The NHS staff who held the burden of the pandemic throughout the past years are suffering financially. UNISON had previously warned that the NHS staff were going to quit and find better-paid jobs. More than half of them are not able to concentrate at work because they are worried about their finances. Around two-thirds of them said they would look for better-paid work, and one-fifth were looking for less-pressured working conditions.
The NHS had already suffered a workforce crisis that could worsen without a significant wage boost. The UK nurses set a strike to have their voices heard about their job hardship. The UK public sector workers are all dealing with the cost-of-living crisis. Their wages do not go up as much as the soaring inflation does. Any strike by the nurses, midwives, doctors, teachers, the workforce of transportation, etc, could be financial blows to the government.
Poverty on Rise
The UK government must urgently give a pay rise to the public workforce. A cabinet member has said the demand for a 17% increase was remarkably high. However, the UK nurses set a strike because they expect action from the government. Some nurses are forced to use food banks or they are reportedly eating leftover food from patients. The public sector finances are not in the best of shape, but the government must do its best to help them.
The UK nurses do not receive enough money to maintain a standard of living. Their buying power is reducing, so the UK nurses set a strike to ask for a reasonable pay rise. Their wages should be in accordance with the level of responsibility and duties that their critical job requires. Britons as a whole have experienced years of pay stagnation. This year, because of high inflation, people across the UK experience real terms wage cuts.

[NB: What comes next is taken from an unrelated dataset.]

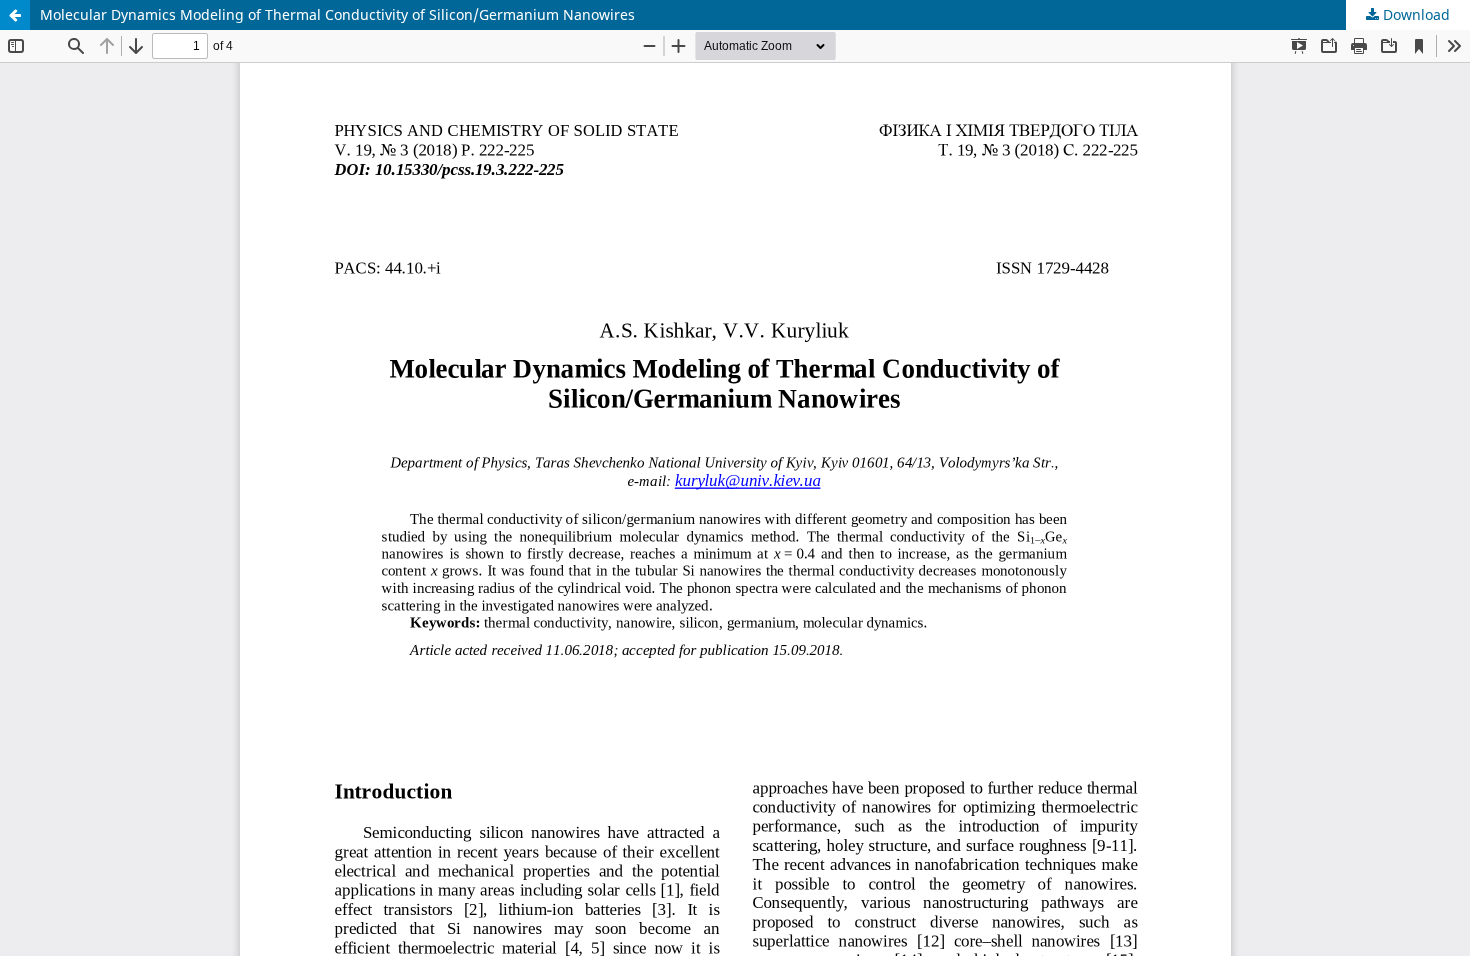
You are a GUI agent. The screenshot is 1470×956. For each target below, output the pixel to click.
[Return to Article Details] (15, 15)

A recession in the UK lurks around every corner as the UK economy shrinks. Last week, the Bank of England increased its interest rate in three decades because of a prolonged recession ahead. The UK needs economic stability to grip inflation and reduce the cost-of-living crisis. The UK government is facing many challenges including the support for the NHS staff. The UK economy needs to restore growth and regain its confidence to address the workforce crisis.

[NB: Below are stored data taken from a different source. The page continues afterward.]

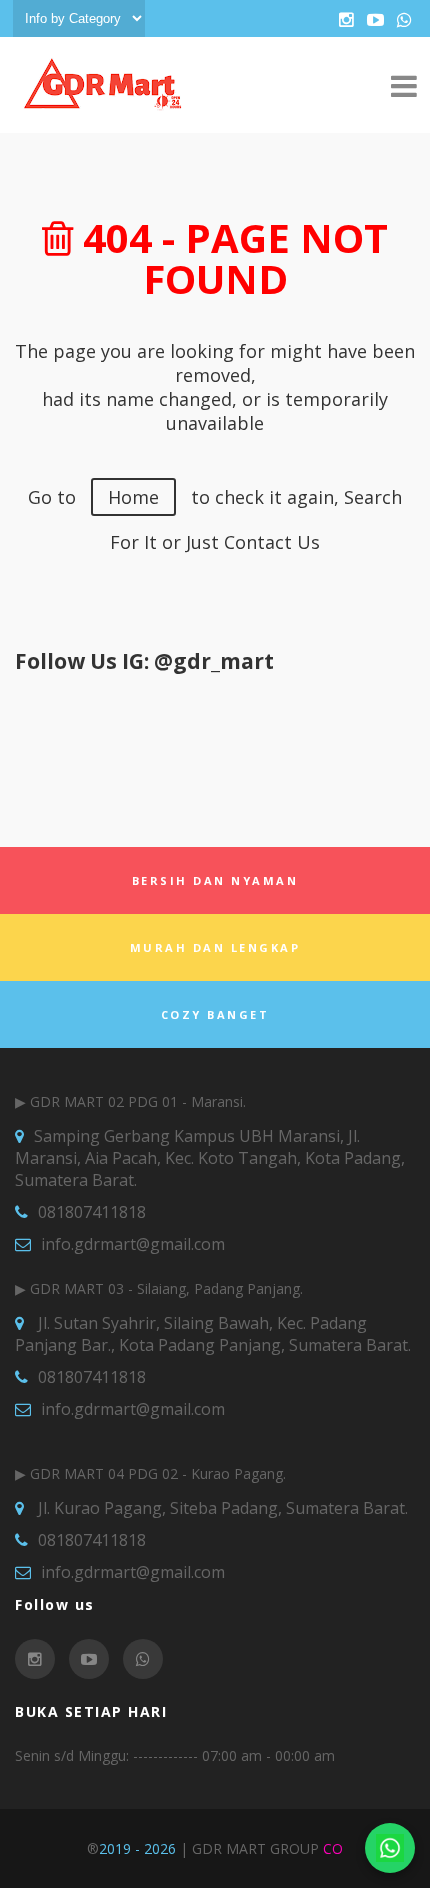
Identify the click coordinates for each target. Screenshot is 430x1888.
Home (133, 497)
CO (333, 1848)
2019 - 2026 (137, 1848)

The economic recession will have negative health impacts in the medium and longer terms. Both the NHS staff and the patients will suffer from the economic downturn. As the staff leave their job or lose concentration at work, the health system will not be fully functional. The worsening economic conditions in the UK have caused inequalities across the country. The lower to medium-paid households are hit worse and struggle to meet expenses.

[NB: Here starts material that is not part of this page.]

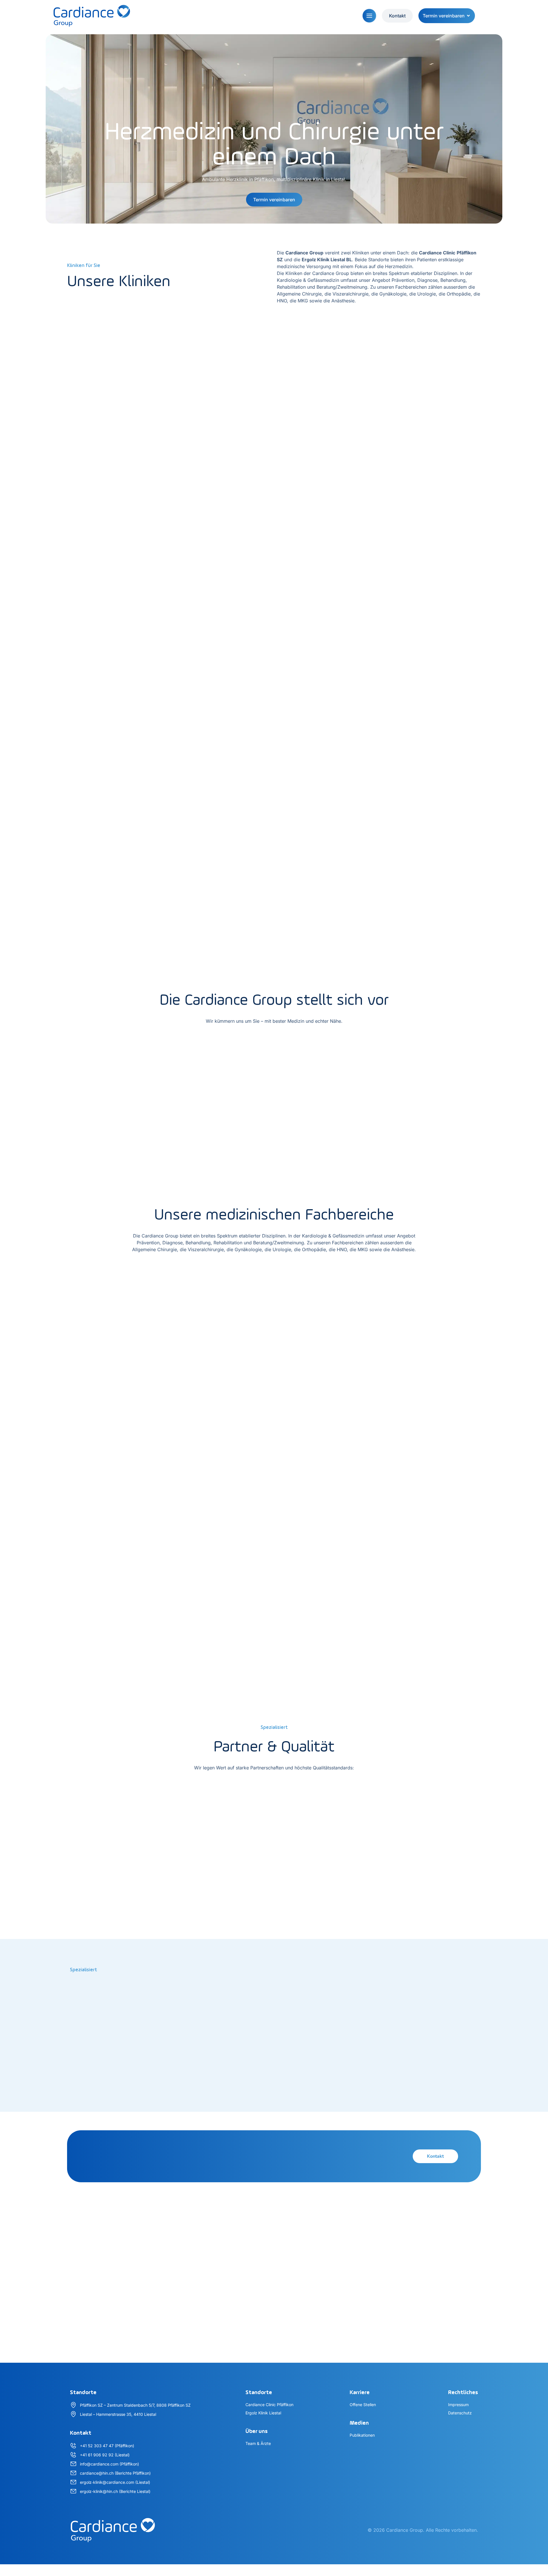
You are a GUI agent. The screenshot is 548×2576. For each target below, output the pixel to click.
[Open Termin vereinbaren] (468, 15)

Britons have so far coped with the financial squeezes, but the pressure is too much to tolerate. People need financial support to tackle the cost-of-living crisis and many NHS staff cannot afford their basic essentials. The National Health System has faced a crisis, economic downturns, and periods of financial uncertainty in its seven decades of operation. Today, the NHS is experiencing the worst crisis in history that puts patients at risk. The UK government policy will have a key role to play in mitigating the pressure.